Primeiro, foi o presidente do partido, Carlos César. Depois, foi o seu vice-presidente da bancada, João Galamba, à noitinha na SIC Notícias. O silêncio sepulcral que varreu o PS (e também os outros partidos) sobre a acusação a Sócrates foi ontem quebrado ao mais alto nível.
É evidente que a eurodeputada Ana Gomes várias vezes falou do assunto, até em congressos do partido. Mas Ana Gomes, a única socialista corajosa para enfrentar o que não é o pensamento dominante a determinado momento, ficou sempre isolada. O PS olhava-a como uma carta fora do baralho, alguém “que dizia tudo como os malucos”, como se diz em português corrente.
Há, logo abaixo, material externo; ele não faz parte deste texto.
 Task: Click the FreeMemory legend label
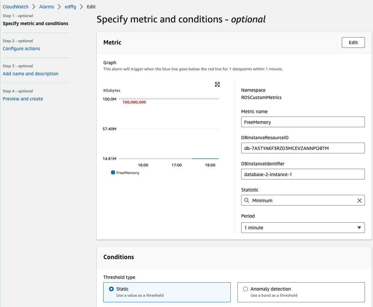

Os outros, os “não malucos”, ou se calavam num silêncio de pedra, sabendo perfeitamente a gravidade do que estava em causa, ou fugiam ao tema dedicando toda a sua energia a discorrer sobre o segredo de justiça.
Diga-se que todos os outros partidos comungaram com o PS do alheamento sobre a acusação a um ex-primeiro-ministro. Nunca a quiseram discutir politicamente, olharam para o lado – uns discutiam a corrupção em Angola, outros na Rússia, era como calhava. Enfim, o muro da vergonha que era a não-posição socialista foi ontem derrubado. João Galamba admitiu que o “sentimento” de vergonha com as práticas do antigo primeiro-ministro se estendia “a qualquer socialista”. “É evidente que o PS está muito incomodado”, disse ainda Galamba. Um dia histórico, portanto.
É verdade que António Costa – eleito líder no dia em que Sócrates foi preso – sempre procurou afastar o PS do processo, evitando que o partido fosse uma arma de defesa de Sócrates. Mas nunca a gravidade das acusações que pesam sobre um ex-primeiro-ministro socialista tinha sido encarada de frente pelos seus compagnons de route, muitos empenhados até ao limite das suas forças em defender o indefensável.